Build the feature set


In [36]:
advanced_features = [
'bedrooms', 'bathrooms', 'sqft_living', 'sqft_lot', 'floors', 'zipcode',
'condition', # condition of house				
'grade', # measure of quality of construction				
'waterfront', # waterfront property				
'view', # type of view				
'sqft_above', # square feet above ground				
'sqft_basement', # square feet in basement				
'yr_built', # the year built				
'yr_renovated', # the year renovated				
'lat', 'long', # the lat-long of the parcel				
'sqft_living15', # average sq.ft. of 15 nearest neighbors 				
'sqft_lot15', # average lot size of 15 nearest neighbors 
]

In [37]:
print advanced_features


['bedrooms', 'bathrooms', 'sqft_living', 'sqft_lot', 'floors', 'zipcode', 'condition', 'grade', 'waterfront', 'view', 'sqft_above', 'sqft_basement', 'yr_built', 'yr_renovated', 'lat', 'long', 'sqft_living15', 'sqft_lot15']

In [38]:
my_features = ['bedrooms', 'bathrooms', 'sqft_living', 'sqft_lot', 'floors', 'zipcode']

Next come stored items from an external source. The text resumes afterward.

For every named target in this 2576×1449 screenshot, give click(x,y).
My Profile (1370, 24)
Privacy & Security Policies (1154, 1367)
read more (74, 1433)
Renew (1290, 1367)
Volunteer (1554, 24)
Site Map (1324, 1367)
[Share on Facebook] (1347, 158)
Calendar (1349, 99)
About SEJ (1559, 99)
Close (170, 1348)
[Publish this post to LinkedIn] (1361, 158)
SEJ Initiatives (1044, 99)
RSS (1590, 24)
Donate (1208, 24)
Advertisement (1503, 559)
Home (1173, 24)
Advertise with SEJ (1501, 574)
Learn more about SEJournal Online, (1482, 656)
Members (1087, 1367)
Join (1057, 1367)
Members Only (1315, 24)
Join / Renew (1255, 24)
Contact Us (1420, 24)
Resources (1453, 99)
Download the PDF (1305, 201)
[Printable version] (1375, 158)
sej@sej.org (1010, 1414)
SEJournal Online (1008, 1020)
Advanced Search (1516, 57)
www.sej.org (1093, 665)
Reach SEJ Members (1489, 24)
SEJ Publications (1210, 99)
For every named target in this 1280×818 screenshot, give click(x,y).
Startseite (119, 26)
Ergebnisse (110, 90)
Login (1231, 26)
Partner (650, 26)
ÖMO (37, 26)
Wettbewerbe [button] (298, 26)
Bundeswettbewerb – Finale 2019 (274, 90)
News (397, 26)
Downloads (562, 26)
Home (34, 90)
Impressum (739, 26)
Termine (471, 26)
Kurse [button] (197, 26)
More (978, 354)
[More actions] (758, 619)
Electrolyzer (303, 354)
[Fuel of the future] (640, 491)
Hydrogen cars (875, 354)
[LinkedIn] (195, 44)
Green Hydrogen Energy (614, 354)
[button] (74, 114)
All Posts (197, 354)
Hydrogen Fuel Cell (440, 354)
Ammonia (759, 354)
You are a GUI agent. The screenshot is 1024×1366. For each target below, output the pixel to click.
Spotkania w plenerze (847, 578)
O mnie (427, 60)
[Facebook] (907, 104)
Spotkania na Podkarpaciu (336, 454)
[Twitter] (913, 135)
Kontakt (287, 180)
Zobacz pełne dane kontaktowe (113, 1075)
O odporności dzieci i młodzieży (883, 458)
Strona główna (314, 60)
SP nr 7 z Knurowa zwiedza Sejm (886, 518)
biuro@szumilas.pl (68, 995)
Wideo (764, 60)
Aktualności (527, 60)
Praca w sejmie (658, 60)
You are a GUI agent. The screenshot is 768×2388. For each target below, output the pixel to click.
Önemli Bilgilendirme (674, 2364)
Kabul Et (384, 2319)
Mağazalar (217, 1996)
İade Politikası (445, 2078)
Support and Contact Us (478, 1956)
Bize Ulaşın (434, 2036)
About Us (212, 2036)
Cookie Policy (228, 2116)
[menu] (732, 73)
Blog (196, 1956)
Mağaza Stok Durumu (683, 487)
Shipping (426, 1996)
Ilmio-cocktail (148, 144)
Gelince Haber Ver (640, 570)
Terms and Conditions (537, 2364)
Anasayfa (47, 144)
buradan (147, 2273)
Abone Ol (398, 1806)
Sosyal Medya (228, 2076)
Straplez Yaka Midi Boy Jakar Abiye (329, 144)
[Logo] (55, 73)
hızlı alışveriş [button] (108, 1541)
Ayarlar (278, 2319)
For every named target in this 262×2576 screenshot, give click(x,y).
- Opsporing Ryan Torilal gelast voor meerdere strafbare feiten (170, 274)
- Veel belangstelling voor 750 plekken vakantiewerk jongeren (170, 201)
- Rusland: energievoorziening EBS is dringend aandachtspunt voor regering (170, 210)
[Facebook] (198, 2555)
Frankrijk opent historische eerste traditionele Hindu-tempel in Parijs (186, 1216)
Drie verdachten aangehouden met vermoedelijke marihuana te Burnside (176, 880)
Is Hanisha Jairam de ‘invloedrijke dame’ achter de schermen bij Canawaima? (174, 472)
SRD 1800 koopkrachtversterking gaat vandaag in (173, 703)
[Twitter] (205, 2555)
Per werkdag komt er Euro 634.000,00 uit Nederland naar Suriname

Create train and test data


In [39]:
train_data, test_data = sales.random_split(.8, seed=0)

Compute the RMSE

RMSE(root mean squared error) on the test_data for the model using just my_features, and for the one using advanced_features.


In [40]:
my_feature_model = graphlab.linear_regression.create(train_data, target='price', features=my_features, validation_set=None)


Linear regression:
--------------------------------------------------------
Number of examples          : 17384
Number of features          : 6
Number of unpacked features : 6
Number of coefficients    : 115
Starting Newton Method
--------------------------------------------------------
+-----------+----------+--------------+--------------------+---------------+
| Iteration | Passes   | Elapsed Time | Training-max_error | Training-rmse |
+-----------+----------+--------------+--------------------+---------------+
| 1         | 2        | 1.057301     | 3763208.270524     | 181908.848367 |
+-----------+----------+--------------+--------------------+---------------+
SUCCESS: Optimal solution found.


In [41]:
print my_feature_model.evaluate(test_data)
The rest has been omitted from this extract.